Dispatches From the Edge_ A Memoir of War, Disasters, and Survival - Anderson Cooper [32]
The famine hadn’t yet become a major story. In some three months, the U.S. military would send troops, the American public millions of dollars in aid, and the broadcast networks their anchors. Hundreds of thousands of lives would be saved, but after that, things would get out of control. They often do. It started off being one thing, and ended up as something else. Peacekeepers became peacemakers. A humanitarian mission became a hunt for a Somali warlord. A Black Hawk went down. U.S. troops got killed. The whole thing turned to shit.
It started, though, with the starving. Thousands dying every day: mostly kids and old people, the ones without weapons or money, or families to fall back on. Roving bands of teens armed with guns and grenade launchers rode around in tricked-out “technicals,” pickups with machine guns mounted on the back.

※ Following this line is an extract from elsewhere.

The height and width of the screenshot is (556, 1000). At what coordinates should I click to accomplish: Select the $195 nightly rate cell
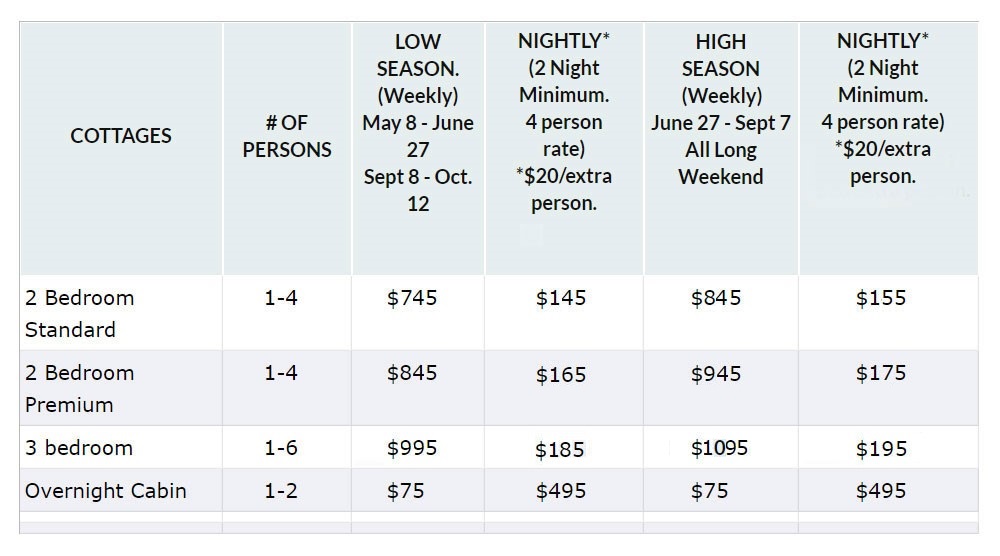pos(881,449)
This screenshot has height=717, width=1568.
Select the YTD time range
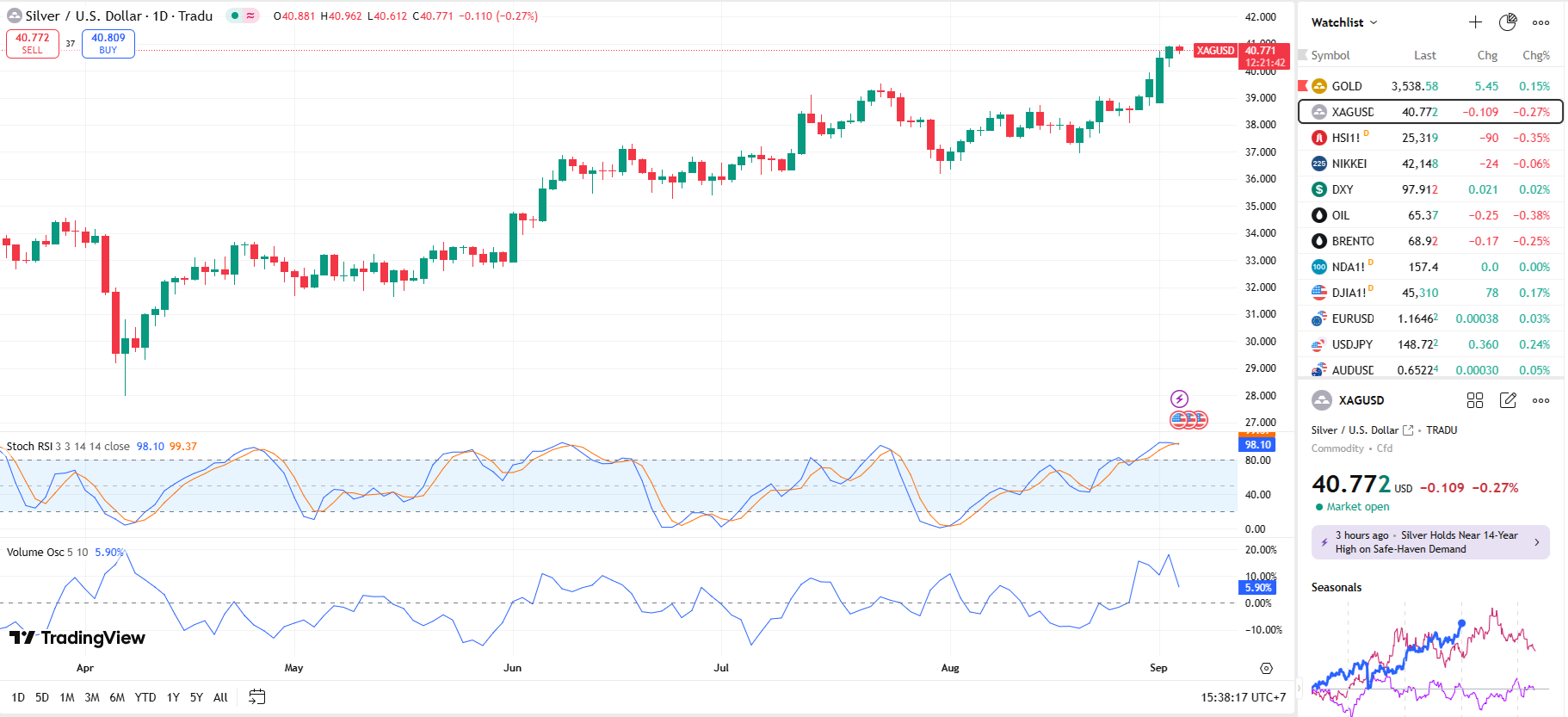[x=145, y=697]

I hitched a ride on a relief flight that the U.S. military had just begun operating out of Mombasa, Kenya. In Baidoa as many as a hundred people were dying a day. The United States was shipping in sacks of sorghum on lumbering C-130 Hercules transport planes. The bags of grain were stacked on wooden pallets, kept in place by mesh netting attached to the plane’s floor by cables. On my flight, a half-dozen young men with high-and-tight crew cuts lay sleeping on top of the sacks of grain.

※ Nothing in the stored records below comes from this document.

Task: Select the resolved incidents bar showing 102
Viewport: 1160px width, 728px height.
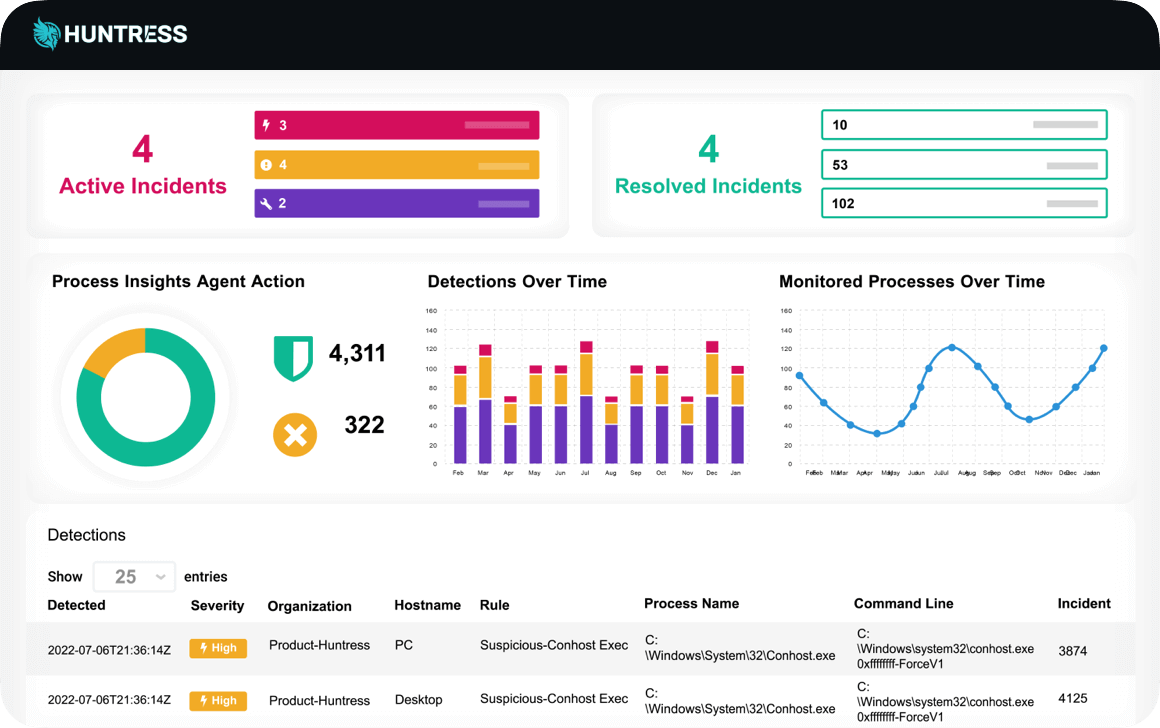Action: click(964, 203)
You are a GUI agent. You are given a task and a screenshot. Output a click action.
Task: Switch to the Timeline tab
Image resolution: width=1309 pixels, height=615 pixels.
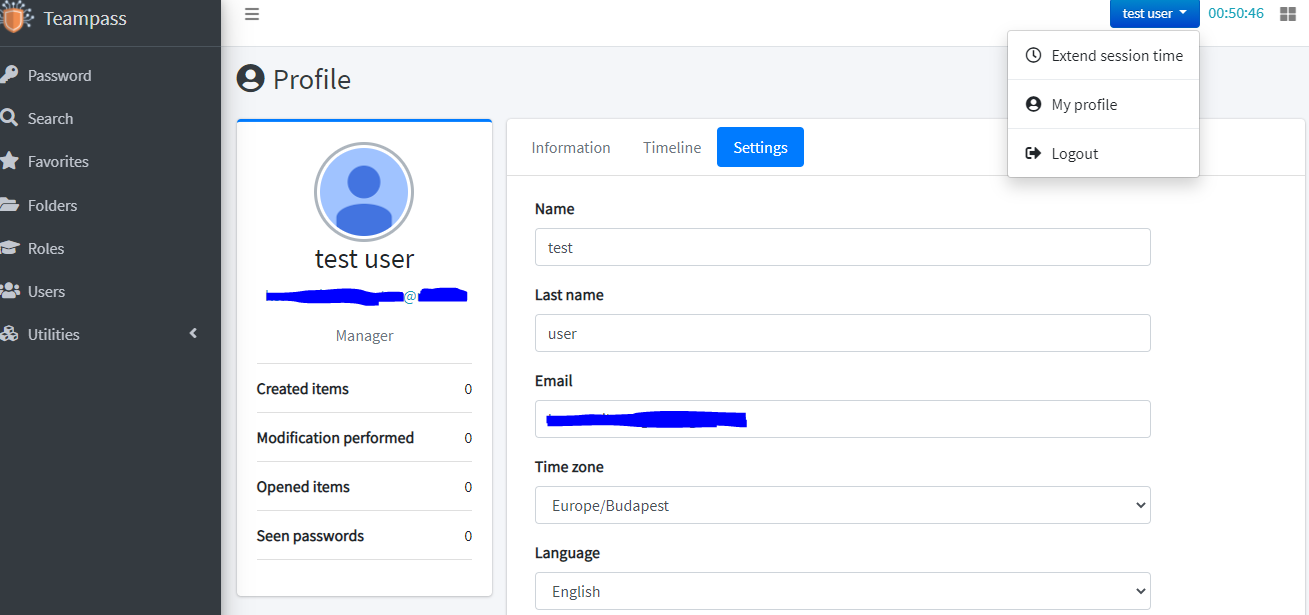coord(671,147)
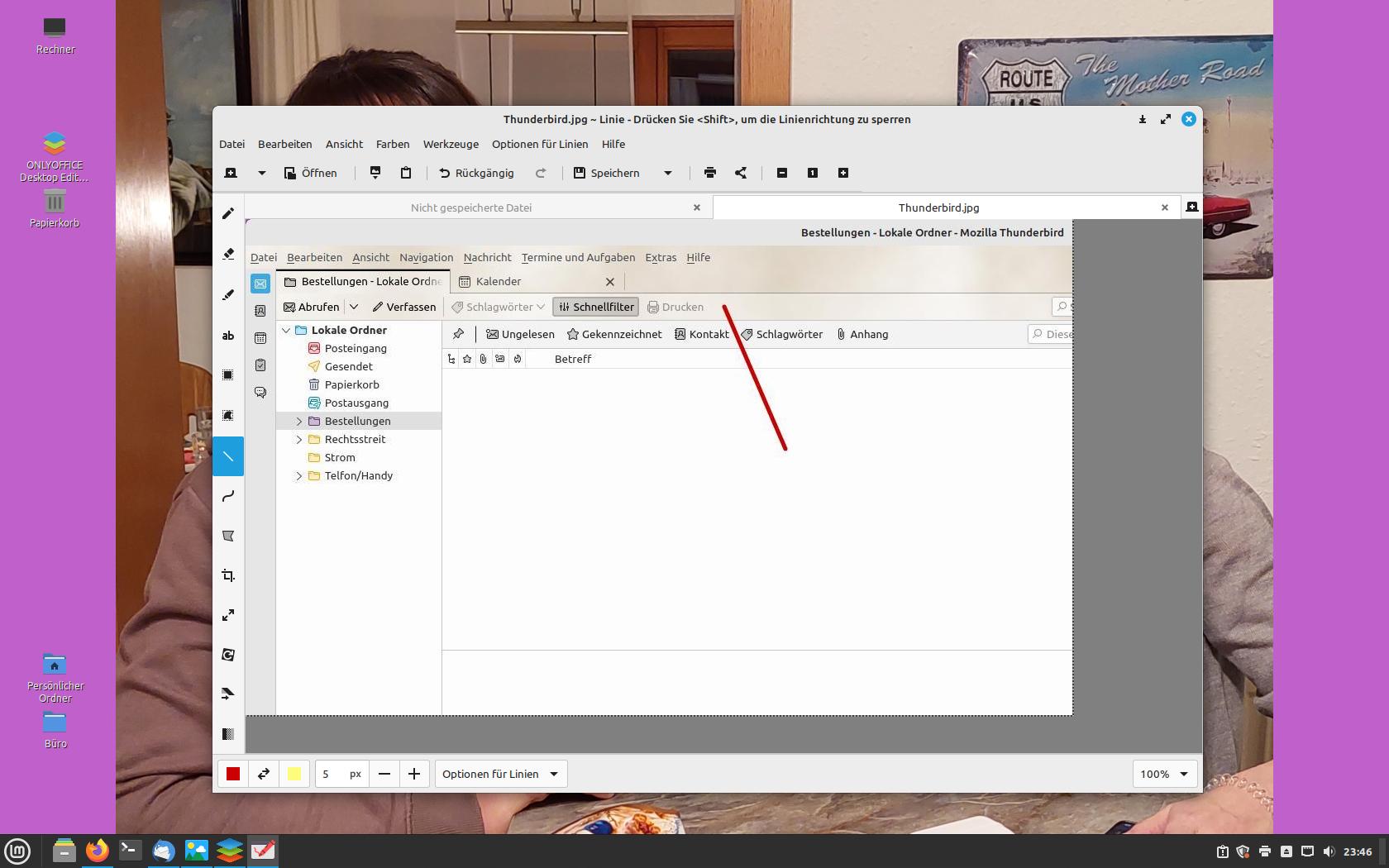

“Who are those guys?” I asked the air force officer on board the flight.
“We call those guys the snake eaters,” he said, whispering as though he were divulging classified information. “They set up on the ground and monitor the security of the runway.”

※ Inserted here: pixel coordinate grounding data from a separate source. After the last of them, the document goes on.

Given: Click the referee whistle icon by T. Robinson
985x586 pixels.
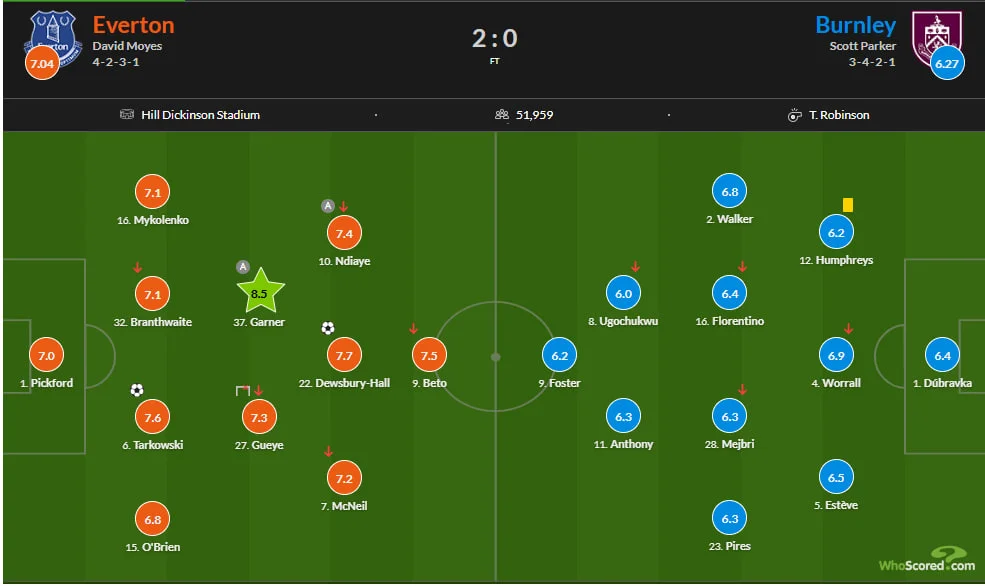Looking at the screenshot, I should tap(795, 115).

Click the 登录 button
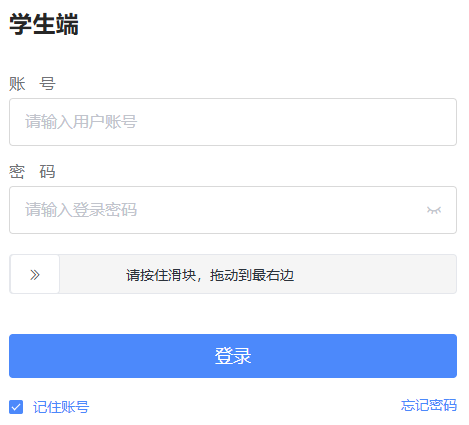click(x=233, y=356)
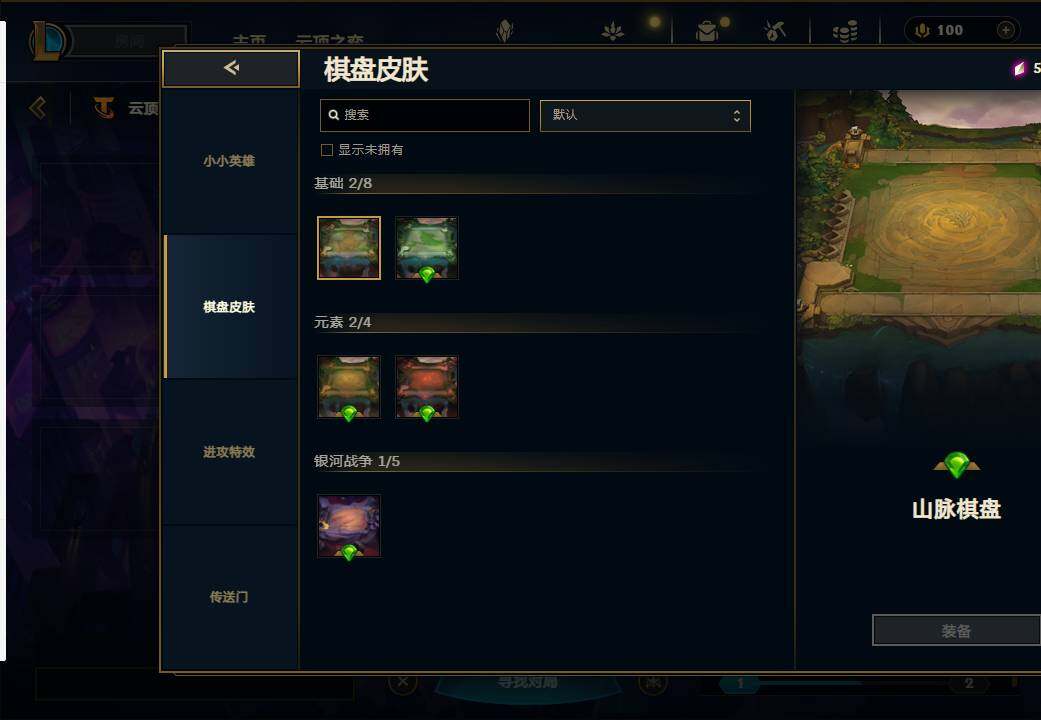Click the left chevron behind the dialog
1041x720 pixels.
click(x=38, y=108)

A month earlier, stuck in Nairobi, waiting for my visa to clear, I’d gone to see a low-budget action movie, Snake Eater II, with Lorenzo Lamas. These guys looked far more businesslike than the muscle-bound star in that film. When we landed, the snake eaters were the first ones out the cargo door. They ran to the side of the airstrip and disappeared into the bushes.
The C-130 wasn’t on the ground more than twenty minutes when it shut its cargo door and took off, leaving behind a few sacks of sorghum, the icy smell of airplane fuel, and me.
On the other end of the runway, a handful of aid agencies had parked their pickup trucks. On top of one of the trucks, a young Somali sat straddling a heavy machine gun. In the back, gnarled men in soiled T-shirts stood around grinning, gnawing on small green twigs that I’d soon learn was khat, the favorite pastime of Somali men—besides arguing and shooting one another. Khat is like an amphetamine. Chew it all day, as many do in Somalia, and you’ll end up edgy, strung out—just the kind of qualities you want in a Somali gunman. Only a few flights of relief food were getting into the country, but dozens of planes packed with the bitter stimulant were able to land at airstrips every day throughout the starving nation.
That day I arrived a couple of Western aid workers waited for the food sacks to be loaded up. They all ignored me, and I was too shy to approach them. Journalists, I’d later learn, were considered a pain in the ass. They arrived at a story demanding transportation and food, not to mention information. Relief workers put up with them if they were from a major network, and had big audiences who’d make donations, but if you were just some kid with a home video camera, then nobody really wanted to make the effort.
When the bags of sorghum were loaded onto the trucks, everyone took off, leaving me standing on the side of the runway alone. There are times when the reality of what you’ve gotten yourself into hits you like a brick dropped from a tall building. Standing by the airstrip in Baidoa was one of those times. I was in way over my head, and had just realized it.
I had a couple of thousand dollars in cash, a camera, some blank videocassettes, and a backpack filled with cashews, the only food I’d had time to buy before boarding the flight. I had no idea what I was doing or what I should do next.